BOXING RECOVERY: WHAT'S BEST FOR YOU?

Image - SAA Imaging

by Geoff Minett

Boxing: the noble art. An athletic discipline whereby a unique intertwine of physicality, strategy and technique are prerequisites to success. A sport in which fitness and training discipline is a stereotype – a badge that is worn with pride.

So what if in the process of such diligent training practice, a common recovery method may actually be holding you back?

Enter the humble ice bath. Adored by few and hated by most. It may come as a pleasant surprise to many then that they now have legitimate reason to question taking the plunge.   

The evidence:

A recent study led by Australian researchers, in collaboration with colleagues from Norway and New Zealand, have poured cold water on the concept. Indeed the work published in the Journal of Physiology reports regular cold water immersion to blunt resistance training adaptations.

The authors asked participants to complete a lower-body resistance training program twice per week for 3 months and after each session exposed them to a 10 min ice bath (10˚C) or an active recovery (low-intensity cycling).

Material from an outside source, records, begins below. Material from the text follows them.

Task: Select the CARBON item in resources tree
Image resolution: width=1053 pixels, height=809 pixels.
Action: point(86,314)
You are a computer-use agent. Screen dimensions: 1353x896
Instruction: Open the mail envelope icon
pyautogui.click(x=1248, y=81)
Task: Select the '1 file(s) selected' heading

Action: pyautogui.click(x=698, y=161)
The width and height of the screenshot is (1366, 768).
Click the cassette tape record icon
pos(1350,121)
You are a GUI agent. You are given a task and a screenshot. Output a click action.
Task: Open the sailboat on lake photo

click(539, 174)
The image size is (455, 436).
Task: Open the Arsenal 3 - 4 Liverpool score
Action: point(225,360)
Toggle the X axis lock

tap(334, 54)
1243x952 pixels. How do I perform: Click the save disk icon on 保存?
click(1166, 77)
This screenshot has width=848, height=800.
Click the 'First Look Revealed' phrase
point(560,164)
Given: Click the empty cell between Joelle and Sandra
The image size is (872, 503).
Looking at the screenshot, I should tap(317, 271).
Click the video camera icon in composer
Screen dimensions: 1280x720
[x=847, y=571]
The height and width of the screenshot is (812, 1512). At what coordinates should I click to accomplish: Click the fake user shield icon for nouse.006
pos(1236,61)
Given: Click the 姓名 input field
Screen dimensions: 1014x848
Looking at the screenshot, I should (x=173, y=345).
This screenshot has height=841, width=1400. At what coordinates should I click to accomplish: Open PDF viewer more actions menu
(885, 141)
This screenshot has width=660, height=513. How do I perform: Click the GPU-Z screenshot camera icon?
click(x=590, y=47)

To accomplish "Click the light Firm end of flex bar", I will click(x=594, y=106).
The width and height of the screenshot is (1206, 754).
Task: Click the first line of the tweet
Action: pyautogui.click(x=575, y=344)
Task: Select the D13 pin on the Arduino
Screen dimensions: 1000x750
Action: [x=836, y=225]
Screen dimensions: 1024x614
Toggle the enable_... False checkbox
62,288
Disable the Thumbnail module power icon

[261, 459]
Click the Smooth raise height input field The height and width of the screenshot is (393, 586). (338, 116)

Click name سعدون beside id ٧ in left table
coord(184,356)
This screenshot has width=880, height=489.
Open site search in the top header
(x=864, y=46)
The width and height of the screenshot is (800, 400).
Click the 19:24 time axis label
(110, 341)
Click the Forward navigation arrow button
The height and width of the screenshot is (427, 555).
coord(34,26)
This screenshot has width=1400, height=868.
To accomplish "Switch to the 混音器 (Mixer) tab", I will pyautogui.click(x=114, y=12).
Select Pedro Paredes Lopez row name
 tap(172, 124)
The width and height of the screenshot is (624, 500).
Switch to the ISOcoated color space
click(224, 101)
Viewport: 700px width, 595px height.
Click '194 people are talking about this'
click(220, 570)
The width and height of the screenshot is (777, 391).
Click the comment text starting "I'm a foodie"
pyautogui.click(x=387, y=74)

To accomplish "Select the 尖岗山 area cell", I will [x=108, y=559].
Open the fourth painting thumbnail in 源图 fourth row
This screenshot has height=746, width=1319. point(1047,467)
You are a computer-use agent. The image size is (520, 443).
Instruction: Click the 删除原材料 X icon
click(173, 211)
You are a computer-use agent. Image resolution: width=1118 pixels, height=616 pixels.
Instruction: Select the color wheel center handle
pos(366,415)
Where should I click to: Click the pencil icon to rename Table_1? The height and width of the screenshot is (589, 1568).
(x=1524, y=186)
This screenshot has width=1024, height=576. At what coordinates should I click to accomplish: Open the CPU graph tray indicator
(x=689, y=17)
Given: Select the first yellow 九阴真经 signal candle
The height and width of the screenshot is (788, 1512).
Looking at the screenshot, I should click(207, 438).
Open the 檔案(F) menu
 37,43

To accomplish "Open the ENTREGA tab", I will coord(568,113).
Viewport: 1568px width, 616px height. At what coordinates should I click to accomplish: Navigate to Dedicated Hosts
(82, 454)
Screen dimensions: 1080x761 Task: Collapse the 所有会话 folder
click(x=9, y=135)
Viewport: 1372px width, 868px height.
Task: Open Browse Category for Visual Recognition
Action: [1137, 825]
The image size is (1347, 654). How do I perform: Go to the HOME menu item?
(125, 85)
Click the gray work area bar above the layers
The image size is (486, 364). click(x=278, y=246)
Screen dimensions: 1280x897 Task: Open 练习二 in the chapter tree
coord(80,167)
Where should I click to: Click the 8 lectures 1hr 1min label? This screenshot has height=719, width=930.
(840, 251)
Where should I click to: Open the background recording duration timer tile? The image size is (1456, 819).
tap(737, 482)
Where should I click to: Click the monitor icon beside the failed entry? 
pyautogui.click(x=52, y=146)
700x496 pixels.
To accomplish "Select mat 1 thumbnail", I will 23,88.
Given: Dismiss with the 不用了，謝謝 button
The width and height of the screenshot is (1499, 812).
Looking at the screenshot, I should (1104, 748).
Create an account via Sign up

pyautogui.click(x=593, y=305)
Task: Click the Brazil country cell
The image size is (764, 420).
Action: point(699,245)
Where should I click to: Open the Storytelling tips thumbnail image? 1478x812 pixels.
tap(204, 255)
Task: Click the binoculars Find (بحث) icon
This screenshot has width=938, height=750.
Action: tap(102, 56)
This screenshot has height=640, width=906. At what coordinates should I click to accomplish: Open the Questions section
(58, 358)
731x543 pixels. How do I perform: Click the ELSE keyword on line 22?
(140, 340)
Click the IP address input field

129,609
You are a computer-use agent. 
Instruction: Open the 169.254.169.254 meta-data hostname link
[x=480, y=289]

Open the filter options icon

Findings suggest that the weights program was successful in improving lower-body strength and muscle size in both conditions. However, and most importantly, these changes were markedly less in those volunteers who completed the ice bath trial.

Reasons why are a little more complicated. Cooling the exercised muscles to reduce blood flow and inflammatory processes has been suggested to be a positive means to reduce soreness and hasten performance recovery. Yet it seems that this same process is also lessening physiological stressors that have important roles in to play in evoking adaptive processes within the muscle.

So that’s it then. No more cold torture ever again. Or is it?

The defense

Just when you thought it was safe to reason with your coach as to why the ice should be put back in the freezer, think again. The interactive effects of post-exercise recoveries and training adaptations appear to be exercise specific.

As evidence of this, researchers from the Australian Institute of Sport recruited a group of cyclists to simulate elements of a 3 week Grand Tour. In this study, volunteers in the ice bath condition completed a 15 min immersion (15˚C) four times per week, while the control group undertook no form of hydrotherapy recovery.

In contrast to the above mentioned resistance training study, the paper published in Medicine & Science in Sports & Exercise details overall slight but positive gains in cycling performance. After an 11 day taper following the training block, changes in 1 sec maximum mean sprint power (4.4% ± 4.2%) and mean power in a repeated 4 min maximal effort (3.0% ± 3.8%) were interpreted as likely higher in the ice bath condition.

Benefits of ice bath recoveries on subsequent aerobic performance have been argued to be largely psychological (i.e. the placebo effect), but there is also evidence that cold stimuli enhances gene expression that could alter muscle glucose uptake. 

The verdict

Now that the evidence is as clear as mud, what does this really mean?  And how might this influence your recovery decisions as a boxer?

What is obvious is that just as with your training program, your choice of recovery protocol should be specific to your training goals. Remember, recovery is not a one-size-fits-all approach.

These early findings would suggest that using an ice bath is fine, perhaps even advantageous, for cardiorespiratory fitness improvement. That said, the opposite applies is adaptations in strength and muscle size is your primary goal.

Given that successful boxers typically display well-developed fitness characteristics in all areas (i.e. cardiorespiratory, muscle strength and power), how might you interpret these findings? For mine, the key is to periodise and prioritise.

Feeling flat and fatigued and need to get yourself up a fight – dive on in. When training adaptations are your number 1 goal, the conservative view would be to avoid cold recoveries or at most use them sparingly.

 

References

Roberts, L. A., Raastad, T., Markworth, J. F., Figueiredo, V. C., Egner, I. M., Shield, A., … & Peake, J. M. (2015). Post-exercise cold water immersion attenuates acute anabolic signalling and long-term adaptations in muscle to strength training. The Journal of Physiology, 593: 4285-4301.

Halson, S. L., Bartram, J., West, N., Stephens, J., Argus, C. K., Driller, M. W., ... & Martin, D. T. (2014). Does hydrotherapy help or hinder adaptation to training in competitive cyclists? Medicine & Science in Sports & Exercise, 46(8), 1631-1639.

Minett, G. M., & Costello, J. T. (2015). Specificity and context in post-exercise recovery: it is not a one-size-fits-all approach. Frontiers in Physiology, 6, 130.

 

Geoff Minett

Geoff Minett PhD CSCS is a Lecturer in Exercise Science at Queensland University of Technology and has a Doctorate of Philosophy Exercise & Sports Science. Geoff has worked in Strength & Conditioning and as the Recovery Coordinator with the Western Region Academy of Sport in NSW and the South Australian Cricket Association.